La voix de Thom Yorke, parfaite comme toujours, nous offre quelques superpositions de chœurs tout simplement magnifiques quant elle ne se complaît pas dans un pseudo-rap fort maîtrisé sur des morceaux comme « Myxomatosis » et « A Wolf at the Door ». Là où le bât blesse cependant, c’est dans les morceaux au tempo lent s’apparentant à des balades mortifères, où cette voix prend trop de place et rend l’ensemble légèrement poussif. Radiohead entre ici dans un écueil qui avait jusque-là été évité. La vampirique « We Suck Young Blood » n’est franchement pas agréable à écouter et ressemble plus à un exercice de style déroutant qu’à un morceau unitaire et complet. Les mélancoliques « I Will » et « Scatterbrain » sont sympathiques, mais sans plus, alors que Radiohead nous avait habitués à aligner les morceaux exceptionnels sur un même album. Le groupe semble avoir compris que ces morceaux constituent un maillon faible de sa discographie puisqu’il les reprendra rarement en concert après la tournée de Hail to the Thief.
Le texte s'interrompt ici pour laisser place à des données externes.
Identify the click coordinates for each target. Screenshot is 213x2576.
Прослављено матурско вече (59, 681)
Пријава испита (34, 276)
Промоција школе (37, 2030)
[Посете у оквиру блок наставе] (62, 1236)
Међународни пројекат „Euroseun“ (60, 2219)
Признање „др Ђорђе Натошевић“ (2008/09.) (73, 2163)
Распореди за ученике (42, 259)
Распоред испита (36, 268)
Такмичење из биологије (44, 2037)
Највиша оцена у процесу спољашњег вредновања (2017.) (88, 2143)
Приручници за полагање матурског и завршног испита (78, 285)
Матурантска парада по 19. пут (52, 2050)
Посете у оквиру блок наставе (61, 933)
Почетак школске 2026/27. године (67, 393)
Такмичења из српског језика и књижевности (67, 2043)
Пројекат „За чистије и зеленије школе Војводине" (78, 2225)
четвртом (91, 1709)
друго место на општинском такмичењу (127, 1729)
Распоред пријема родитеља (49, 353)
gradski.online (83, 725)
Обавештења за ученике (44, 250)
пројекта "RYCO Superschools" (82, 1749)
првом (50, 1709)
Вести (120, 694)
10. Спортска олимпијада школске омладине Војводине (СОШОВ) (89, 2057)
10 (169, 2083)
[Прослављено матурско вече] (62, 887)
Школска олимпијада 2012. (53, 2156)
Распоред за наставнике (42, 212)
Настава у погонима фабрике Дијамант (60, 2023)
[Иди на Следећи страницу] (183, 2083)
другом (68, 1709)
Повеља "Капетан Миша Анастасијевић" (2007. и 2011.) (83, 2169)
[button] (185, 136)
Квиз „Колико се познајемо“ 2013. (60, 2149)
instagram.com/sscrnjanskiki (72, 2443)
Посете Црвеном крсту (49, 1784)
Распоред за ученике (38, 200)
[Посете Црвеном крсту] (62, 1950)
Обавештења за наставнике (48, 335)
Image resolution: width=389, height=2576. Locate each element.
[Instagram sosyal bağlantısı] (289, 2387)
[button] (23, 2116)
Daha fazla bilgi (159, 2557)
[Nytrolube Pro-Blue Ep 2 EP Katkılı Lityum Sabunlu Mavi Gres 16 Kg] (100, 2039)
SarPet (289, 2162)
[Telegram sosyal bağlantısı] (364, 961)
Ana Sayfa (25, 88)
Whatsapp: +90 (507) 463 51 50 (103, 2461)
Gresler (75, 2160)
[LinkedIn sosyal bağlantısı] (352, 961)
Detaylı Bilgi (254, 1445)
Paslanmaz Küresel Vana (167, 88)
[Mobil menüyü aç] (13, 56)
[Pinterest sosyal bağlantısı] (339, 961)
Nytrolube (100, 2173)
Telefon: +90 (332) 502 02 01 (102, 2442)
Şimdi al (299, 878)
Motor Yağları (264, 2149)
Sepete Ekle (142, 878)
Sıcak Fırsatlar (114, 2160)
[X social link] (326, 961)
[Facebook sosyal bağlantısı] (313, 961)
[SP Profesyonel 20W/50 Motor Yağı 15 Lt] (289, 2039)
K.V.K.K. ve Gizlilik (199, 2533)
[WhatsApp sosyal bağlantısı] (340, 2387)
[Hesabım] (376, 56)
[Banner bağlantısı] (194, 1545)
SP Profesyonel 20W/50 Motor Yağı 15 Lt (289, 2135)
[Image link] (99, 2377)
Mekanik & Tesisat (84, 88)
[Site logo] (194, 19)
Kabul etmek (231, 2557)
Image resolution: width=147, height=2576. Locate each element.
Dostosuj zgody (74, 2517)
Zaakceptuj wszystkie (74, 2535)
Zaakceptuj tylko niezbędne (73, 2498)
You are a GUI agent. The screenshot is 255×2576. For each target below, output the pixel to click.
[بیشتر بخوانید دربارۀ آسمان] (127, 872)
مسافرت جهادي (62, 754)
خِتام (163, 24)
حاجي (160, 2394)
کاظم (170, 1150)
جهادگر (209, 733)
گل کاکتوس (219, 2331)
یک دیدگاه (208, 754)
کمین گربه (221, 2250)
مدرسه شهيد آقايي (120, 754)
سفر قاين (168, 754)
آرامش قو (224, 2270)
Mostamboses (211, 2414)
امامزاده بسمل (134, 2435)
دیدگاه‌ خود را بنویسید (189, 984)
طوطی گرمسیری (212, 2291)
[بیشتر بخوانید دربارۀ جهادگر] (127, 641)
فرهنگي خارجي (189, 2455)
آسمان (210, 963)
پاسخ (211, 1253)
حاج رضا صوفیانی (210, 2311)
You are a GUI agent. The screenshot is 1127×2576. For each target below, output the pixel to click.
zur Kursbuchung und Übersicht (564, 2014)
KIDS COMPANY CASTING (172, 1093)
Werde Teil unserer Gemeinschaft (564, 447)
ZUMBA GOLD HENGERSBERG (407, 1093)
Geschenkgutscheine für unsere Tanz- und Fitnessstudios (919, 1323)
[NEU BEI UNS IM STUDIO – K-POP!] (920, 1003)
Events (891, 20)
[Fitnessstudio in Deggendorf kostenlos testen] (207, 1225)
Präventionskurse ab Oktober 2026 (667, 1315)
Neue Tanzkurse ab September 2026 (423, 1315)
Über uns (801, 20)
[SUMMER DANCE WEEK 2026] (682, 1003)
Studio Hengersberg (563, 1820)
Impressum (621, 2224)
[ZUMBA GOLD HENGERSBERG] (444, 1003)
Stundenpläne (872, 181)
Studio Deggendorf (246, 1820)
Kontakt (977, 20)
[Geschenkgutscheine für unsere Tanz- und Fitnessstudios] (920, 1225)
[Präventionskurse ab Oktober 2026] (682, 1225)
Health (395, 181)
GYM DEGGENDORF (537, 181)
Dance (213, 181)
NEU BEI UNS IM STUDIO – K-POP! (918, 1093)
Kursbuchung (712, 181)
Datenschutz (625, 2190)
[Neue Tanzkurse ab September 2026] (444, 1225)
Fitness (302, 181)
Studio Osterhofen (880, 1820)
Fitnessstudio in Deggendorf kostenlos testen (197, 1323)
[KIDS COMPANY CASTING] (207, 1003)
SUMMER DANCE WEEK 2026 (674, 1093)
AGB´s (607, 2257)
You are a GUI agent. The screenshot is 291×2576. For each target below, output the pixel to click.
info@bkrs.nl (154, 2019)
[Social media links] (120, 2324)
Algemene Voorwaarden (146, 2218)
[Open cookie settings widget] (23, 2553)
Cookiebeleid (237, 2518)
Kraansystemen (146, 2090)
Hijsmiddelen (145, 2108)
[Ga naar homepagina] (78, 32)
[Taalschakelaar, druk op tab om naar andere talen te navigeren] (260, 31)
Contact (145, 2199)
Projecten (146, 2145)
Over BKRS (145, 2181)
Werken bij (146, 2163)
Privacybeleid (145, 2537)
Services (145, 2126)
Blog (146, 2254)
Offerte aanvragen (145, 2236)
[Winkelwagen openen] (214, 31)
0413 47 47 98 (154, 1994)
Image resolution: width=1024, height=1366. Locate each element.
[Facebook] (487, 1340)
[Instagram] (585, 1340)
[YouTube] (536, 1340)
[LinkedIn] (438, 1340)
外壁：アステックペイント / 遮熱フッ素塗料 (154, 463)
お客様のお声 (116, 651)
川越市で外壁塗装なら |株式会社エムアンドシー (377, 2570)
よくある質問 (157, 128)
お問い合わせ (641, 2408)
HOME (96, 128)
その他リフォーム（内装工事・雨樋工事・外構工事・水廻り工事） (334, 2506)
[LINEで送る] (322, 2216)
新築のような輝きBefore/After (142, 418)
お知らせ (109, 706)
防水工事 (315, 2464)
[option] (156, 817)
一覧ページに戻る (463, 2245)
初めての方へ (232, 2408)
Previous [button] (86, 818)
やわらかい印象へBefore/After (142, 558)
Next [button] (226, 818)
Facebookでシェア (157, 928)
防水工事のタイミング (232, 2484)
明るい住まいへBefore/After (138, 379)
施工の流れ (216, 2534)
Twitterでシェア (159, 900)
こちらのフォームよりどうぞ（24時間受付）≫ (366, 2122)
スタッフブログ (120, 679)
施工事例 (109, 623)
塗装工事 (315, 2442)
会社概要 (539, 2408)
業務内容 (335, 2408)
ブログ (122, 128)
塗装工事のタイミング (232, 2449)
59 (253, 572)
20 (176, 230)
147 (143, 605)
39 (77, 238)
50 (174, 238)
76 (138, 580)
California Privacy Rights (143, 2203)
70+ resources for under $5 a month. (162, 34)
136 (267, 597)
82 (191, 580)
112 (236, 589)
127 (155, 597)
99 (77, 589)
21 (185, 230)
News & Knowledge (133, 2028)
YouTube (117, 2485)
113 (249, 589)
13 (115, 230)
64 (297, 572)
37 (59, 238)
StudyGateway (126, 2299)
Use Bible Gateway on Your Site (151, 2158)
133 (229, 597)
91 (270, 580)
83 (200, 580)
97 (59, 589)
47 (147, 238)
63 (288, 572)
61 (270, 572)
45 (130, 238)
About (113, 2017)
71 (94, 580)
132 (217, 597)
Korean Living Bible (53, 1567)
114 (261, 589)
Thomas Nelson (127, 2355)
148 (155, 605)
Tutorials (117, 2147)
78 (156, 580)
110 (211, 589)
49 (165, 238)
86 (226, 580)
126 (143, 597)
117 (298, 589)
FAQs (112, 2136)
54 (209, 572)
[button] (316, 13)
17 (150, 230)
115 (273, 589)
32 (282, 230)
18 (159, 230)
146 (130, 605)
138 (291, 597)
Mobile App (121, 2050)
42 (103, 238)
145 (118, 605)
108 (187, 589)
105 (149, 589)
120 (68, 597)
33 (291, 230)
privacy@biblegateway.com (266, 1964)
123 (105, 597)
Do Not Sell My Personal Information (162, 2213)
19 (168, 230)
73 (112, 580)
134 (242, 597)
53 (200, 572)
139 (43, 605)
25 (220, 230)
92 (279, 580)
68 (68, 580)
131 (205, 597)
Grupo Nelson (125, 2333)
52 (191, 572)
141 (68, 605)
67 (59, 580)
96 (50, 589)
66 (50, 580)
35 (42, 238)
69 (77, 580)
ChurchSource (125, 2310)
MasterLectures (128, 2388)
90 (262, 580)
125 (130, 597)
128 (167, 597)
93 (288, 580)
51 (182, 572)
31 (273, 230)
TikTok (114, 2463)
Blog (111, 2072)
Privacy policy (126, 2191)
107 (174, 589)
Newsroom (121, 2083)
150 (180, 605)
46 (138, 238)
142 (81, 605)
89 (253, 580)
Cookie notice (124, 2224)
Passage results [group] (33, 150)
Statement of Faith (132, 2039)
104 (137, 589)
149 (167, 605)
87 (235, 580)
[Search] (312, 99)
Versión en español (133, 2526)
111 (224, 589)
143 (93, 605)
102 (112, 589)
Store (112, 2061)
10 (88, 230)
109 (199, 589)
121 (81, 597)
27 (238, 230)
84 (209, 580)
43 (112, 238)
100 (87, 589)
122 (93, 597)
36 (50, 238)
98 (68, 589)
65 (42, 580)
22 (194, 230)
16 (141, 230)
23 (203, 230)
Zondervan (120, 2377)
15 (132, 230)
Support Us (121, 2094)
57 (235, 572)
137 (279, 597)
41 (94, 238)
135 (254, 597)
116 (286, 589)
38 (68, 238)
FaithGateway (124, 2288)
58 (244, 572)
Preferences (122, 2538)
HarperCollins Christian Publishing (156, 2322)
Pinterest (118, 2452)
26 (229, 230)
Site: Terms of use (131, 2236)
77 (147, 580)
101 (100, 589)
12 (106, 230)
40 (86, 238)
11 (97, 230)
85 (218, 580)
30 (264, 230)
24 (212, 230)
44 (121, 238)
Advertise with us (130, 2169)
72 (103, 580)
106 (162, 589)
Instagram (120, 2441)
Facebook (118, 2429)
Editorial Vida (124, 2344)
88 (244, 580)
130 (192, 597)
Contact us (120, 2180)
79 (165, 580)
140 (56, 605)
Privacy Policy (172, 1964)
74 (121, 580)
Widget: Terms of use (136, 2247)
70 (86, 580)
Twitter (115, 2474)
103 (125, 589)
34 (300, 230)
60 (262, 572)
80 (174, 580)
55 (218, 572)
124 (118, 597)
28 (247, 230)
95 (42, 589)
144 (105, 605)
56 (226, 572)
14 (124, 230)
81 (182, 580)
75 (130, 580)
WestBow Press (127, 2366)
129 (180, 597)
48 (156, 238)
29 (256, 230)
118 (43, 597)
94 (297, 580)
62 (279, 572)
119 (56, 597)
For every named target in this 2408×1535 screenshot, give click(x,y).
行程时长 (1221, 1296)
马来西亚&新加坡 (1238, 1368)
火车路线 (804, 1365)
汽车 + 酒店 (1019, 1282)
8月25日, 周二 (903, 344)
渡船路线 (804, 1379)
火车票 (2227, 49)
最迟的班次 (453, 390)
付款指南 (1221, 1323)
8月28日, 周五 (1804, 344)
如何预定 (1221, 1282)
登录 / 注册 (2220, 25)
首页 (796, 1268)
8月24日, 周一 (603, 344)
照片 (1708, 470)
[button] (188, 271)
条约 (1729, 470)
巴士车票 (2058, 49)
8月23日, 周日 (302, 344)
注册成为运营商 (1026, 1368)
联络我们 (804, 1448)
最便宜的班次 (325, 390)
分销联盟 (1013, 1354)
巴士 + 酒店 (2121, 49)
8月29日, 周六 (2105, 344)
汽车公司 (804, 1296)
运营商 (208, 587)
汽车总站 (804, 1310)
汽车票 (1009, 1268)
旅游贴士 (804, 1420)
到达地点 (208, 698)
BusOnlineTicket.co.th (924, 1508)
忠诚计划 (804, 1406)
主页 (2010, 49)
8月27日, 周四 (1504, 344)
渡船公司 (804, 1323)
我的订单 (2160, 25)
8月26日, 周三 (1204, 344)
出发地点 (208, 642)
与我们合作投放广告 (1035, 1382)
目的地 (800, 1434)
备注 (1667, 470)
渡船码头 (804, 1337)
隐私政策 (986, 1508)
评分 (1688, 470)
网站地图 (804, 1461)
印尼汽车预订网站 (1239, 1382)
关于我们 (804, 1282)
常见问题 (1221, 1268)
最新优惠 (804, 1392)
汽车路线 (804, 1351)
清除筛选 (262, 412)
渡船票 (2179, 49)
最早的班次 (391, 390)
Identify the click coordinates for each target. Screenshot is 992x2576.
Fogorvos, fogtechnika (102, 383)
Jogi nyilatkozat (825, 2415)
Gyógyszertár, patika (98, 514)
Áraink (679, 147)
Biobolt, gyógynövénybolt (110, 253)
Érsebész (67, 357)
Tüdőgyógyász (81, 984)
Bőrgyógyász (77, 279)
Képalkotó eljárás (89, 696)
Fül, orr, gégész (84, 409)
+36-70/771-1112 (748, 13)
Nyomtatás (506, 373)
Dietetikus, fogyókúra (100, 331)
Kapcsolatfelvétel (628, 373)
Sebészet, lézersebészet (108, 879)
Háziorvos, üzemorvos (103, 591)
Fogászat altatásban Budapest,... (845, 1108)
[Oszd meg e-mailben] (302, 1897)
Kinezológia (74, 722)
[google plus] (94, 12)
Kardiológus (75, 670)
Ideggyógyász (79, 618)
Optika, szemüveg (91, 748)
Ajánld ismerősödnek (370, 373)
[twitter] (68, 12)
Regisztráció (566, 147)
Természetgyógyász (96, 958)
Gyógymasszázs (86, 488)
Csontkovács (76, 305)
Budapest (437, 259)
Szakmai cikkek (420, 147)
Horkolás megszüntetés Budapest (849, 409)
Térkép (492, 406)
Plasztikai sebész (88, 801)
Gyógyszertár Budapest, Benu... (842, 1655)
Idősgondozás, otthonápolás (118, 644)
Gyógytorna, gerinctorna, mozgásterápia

Par moments, notamment vers la fin du rafraîchissant « Go to Sleep », on a l’impression d’être de retour dans l’ambiance de OK Computer. Mais ne nous y trompons pas : une page a été tournée avec Kid A et les ingrédients électroniques ne font que prendre plus de corps dans la mixture de Radiohead. Ni retour aux sources, ni pas de côté, pas plus que renversement majeur, Hail to the Thief apparaît rétrospectivement comme une étape originale et à redécouvrir dans le cheminement d’un groupe qui n’a cessé de se réinventer.